Invest in capturing great photos and videos, or designing a suite of graphic elements. These are not only useful for annual reports, but can be used across your branding assets such as websites, social media profiles and other printed collateral. Do remember to always caption these elements in the annual report as readers will read the caption even if they skip the block of text right next to it.

 

Here are two great examples from Girls Who Code that use happy, meaningful pictures, and simple graphic elements to convey information that draw the reader’s attention:

4. Transparency is Key!

Be specific. Acknowledging both highs and lows goes a long way in building and maintaining trust among your donors and supporters. Donors want to know how their money has been utilized and therefore including financials in your annual reports is a must, but remember that most readers will not know how to read a financial statement. Explain in the simplest terms (using infographics, charts and visual aids) exactly where your money comes from, how much of it and how much was utilized and for which activities. 

 

A great example of simplifying financial information using pie-charts and bold colours, is found in Save The Children’s annual report. This offers a much preferable and efficient snapshot into the charity’s financials than pages upon pages of spreadsheets: 

5. Thank Your Donors​

Make your donors feel appreciated in your annual report by including their names. There are different ways of doing this – a personal thank-you letter from the Executive Director / CEO of your nonprofit organization to all the supporters, or a listing of all donors with the thank you section of the report. It depends on various factors such as how many supporters you wish to thank, how brief or detailed you want to make the report and how many pages you want to dedicate to this section.

 

No matter which way you choose to convey gratitude, make sure you include this section in your annual report. For example, Boys & Girls Club of Cleveland choose to list donors who contributed $500 or above, and categorised the listing as per Foundations, Corporate, Government and Individuals: 

6. Proof-read Everything Twice!

 

This is a small but sometimes overlooked step of building an annual report – always make sure your annual report is proof-read for spelling mistakes and text or image alignment issues before it is sent for print! There is nothing worse than having hundreds of copies of a report printed, only to discover a glaring typo (especially if it a donor’s name!).

 

A good hack to avoid this hassle is having the final copy proof-read by someone who has never seen the report before. It is far more likely for them to catch mistakes that people working on the report over several days may have overlooked.

 

7. Inspire Future Action

 

Finally, once you have gone over your stories and successes, included the inner workings, and thanked the relevant people for the progress you’ve made; how do you conclude an annual report? This is the time to tell them how they can help in making sure you keep up the good work. Enlist the ways in which the reader can contribute next by way of more donations, volunteering support or even by simply sharing this report. Do not leave a potential donor hanging, and be clear about how they can help.  

 

For example, like Austin Children’s Shelter below, include direct links to pages on their website, ongoing annual campaigns, and social media pages. They are clear about the help they seek (“help us raise more funds” and “grow support for annual events”). 

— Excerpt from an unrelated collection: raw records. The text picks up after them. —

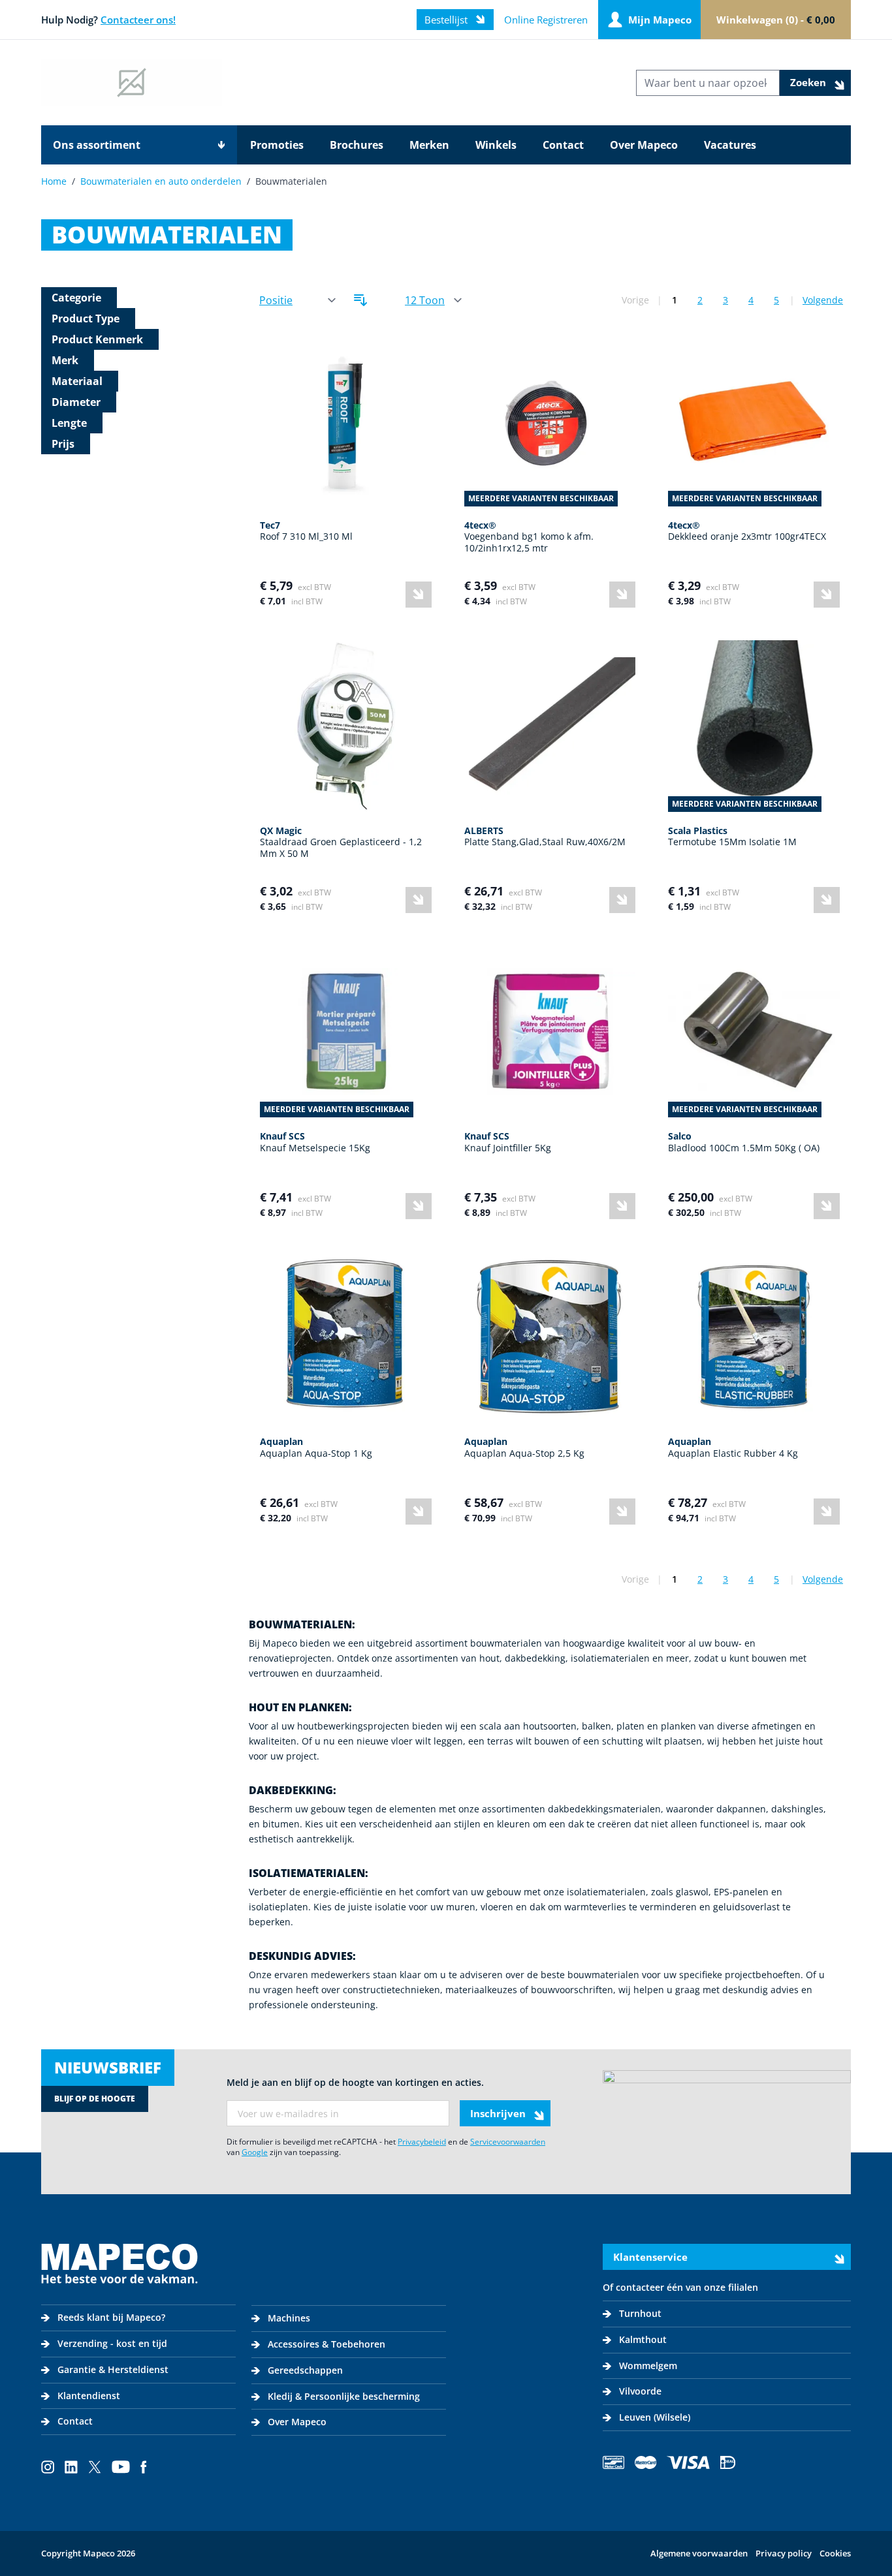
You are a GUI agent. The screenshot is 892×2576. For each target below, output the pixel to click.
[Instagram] (47, 2467)
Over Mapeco (644, 145)
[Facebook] (143, 2467)
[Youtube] (121, 2467)
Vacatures (730, 145)
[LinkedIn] (71, 2467)
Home (54, 181)
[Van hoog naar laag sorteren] (360, 300)
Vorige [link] (635, 300)
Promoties (277, 145)
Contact (563, 145)
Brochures (356, 145)
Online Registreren (546, 19)
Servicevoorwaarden (507, 2141)
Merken (429, 145)
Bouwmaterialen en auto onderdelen (161, 181)
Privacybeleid (422, 2141)
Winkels (496, 145)
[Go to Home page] (131, 82)
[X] (94, 2467)
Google (255, 2152)
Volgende (823, 300)
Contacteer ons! (138, 19)
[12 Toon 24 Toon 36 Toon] (432, 300)
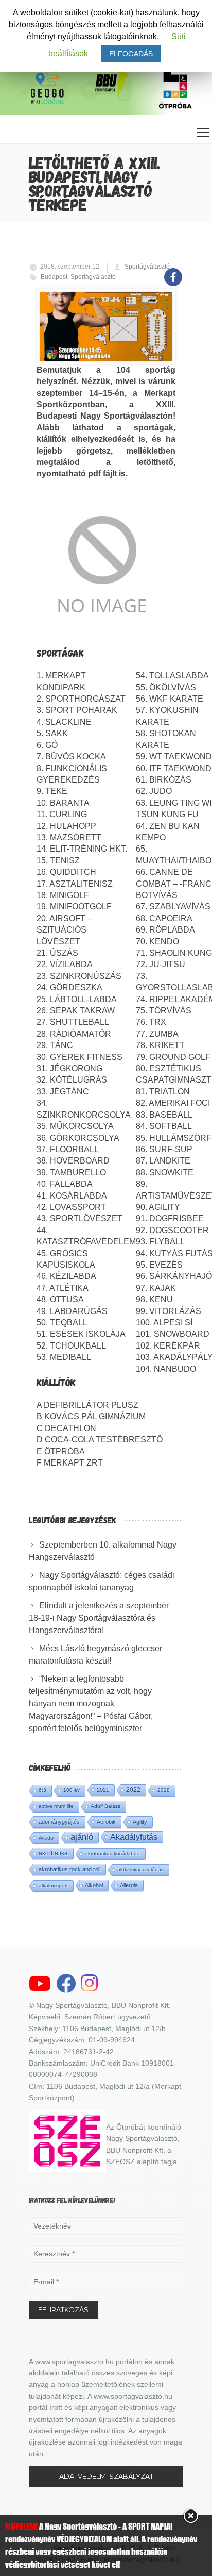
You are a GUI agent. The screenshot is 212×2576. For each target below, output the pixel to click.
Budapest (54, 276)
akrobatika (53, 1853)
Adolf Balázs (105, 1806)
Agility (140, 1822)
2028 (163, 1790)
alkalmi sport (53, 1885)
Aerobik (106, 1822)
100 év (71, 1790)
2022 (133, 1789)
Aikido (46, 1838)
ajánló (81, 1837)
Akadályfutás (133, 1836)
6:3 (42, 1790)
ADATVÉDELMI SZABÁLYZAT (106, 2476)
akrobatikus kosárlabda (112, 1853)
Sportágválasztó (147, 266)
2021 (103, 1790)
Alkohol (94, 1885)
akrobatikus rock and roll (69, 1869)
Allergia (129, 1885)
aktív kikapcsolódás (140, 1869)
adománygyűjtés (59, 1822)
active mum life (56, 1806)
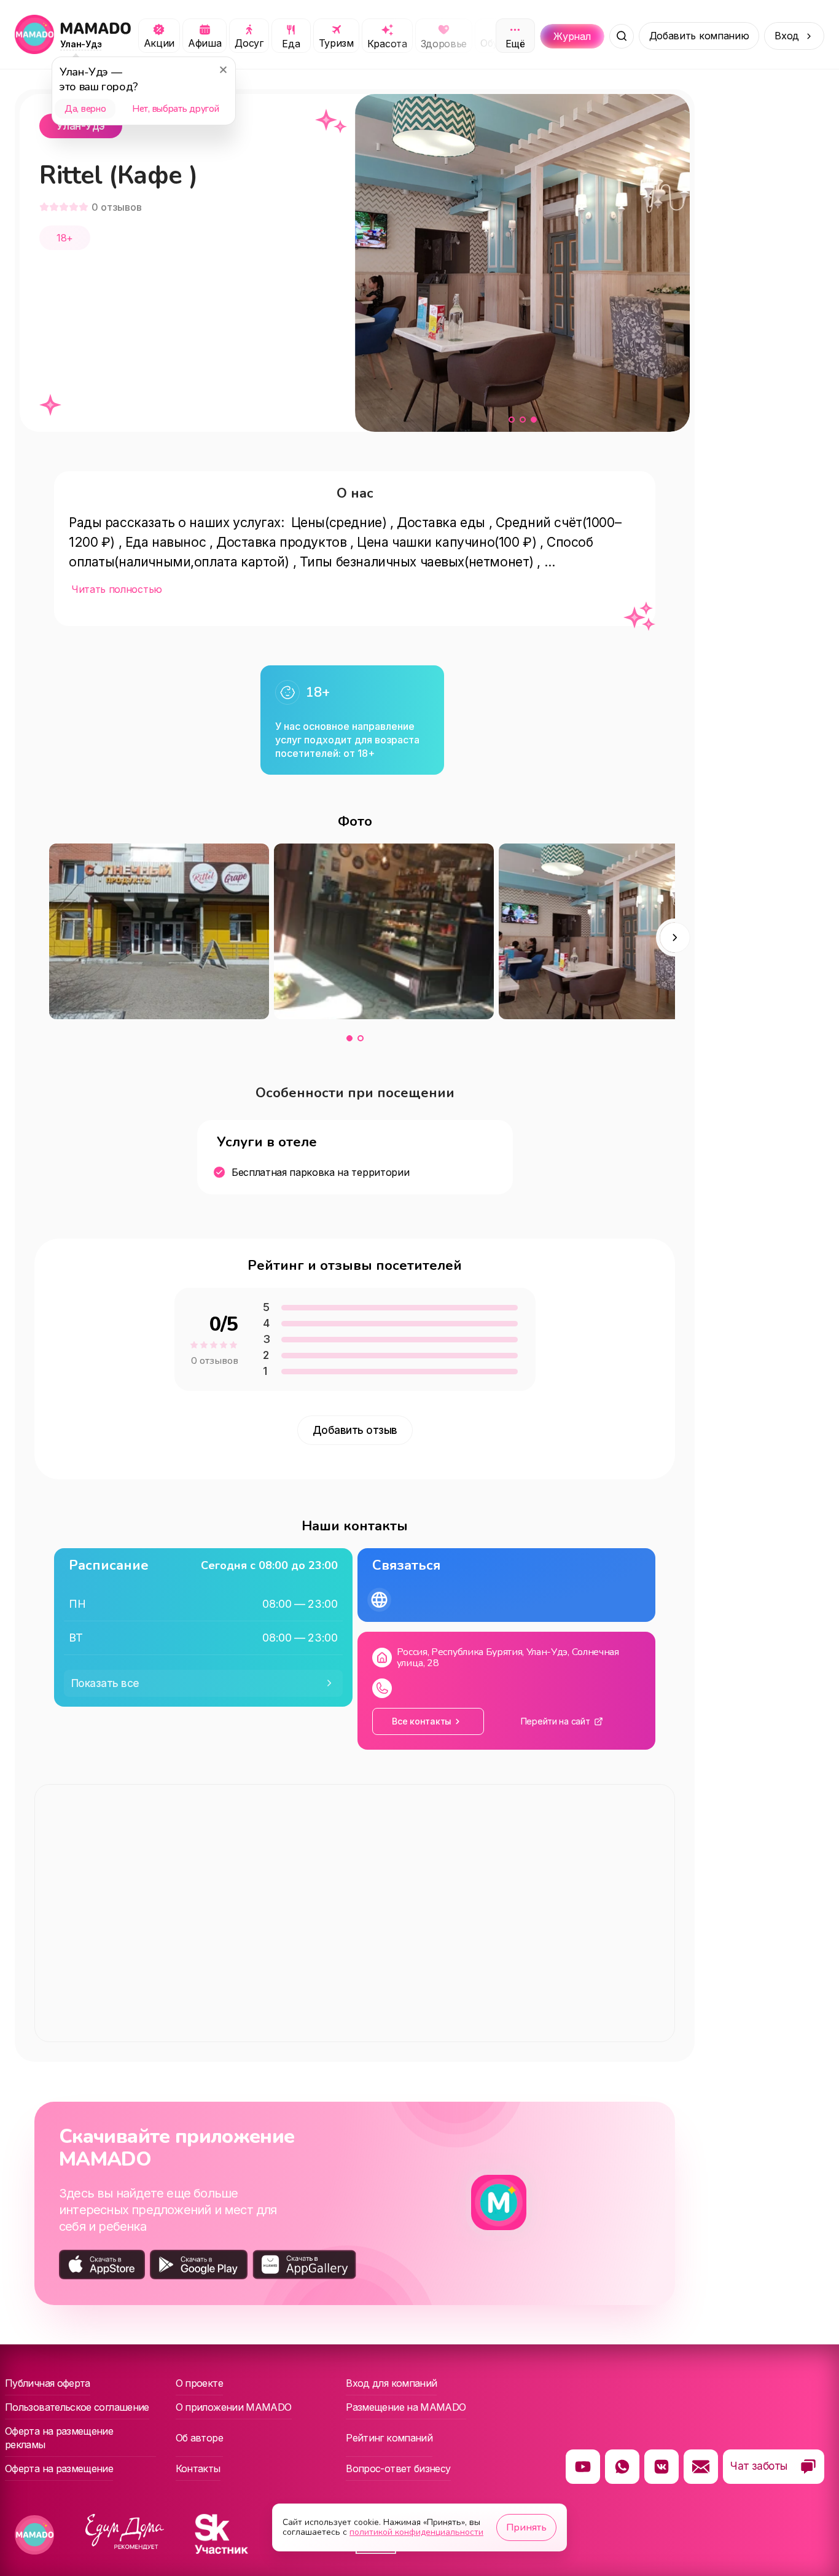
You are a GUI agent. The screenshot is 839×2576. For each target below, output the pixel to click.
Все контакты (421, 1721)
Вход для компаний (391, 2383)
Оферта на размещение (59, 2468)
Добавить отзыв (355, 1430)
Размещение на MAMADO (406, 2407)
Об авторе (199, 2438)
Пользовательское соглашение (77, 2407)
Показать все (105, 1683)
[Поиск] (622, 36)
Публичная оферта (47, 2383)
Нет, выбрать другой (175, 109)
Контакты (198, 2468)
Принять (526, 2527)
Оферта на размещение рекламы (59, 2438)
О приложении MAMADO (234, 2407)
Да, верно (85, 109)
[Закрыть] (223, 69)
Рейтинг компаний (389, 2438)
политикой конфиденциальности (416, 2532)
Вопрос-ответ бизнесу (398, 2468)
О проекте (199, 2383)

Resources to Help You Get Started

 

  • Look for free nonprofit annual report templates available online and use them as starting points to gather the information that will go into the annual report.

  • Use free design tools such as Canva or PiktoChart to create graphic elements.

  • Consider foregoing printed annual reports for online digital copies that can save tremendous costs and be good for the environment. Try an online publisher such as Issuu to display reports in a booklet format, or make PDF copies available on your website.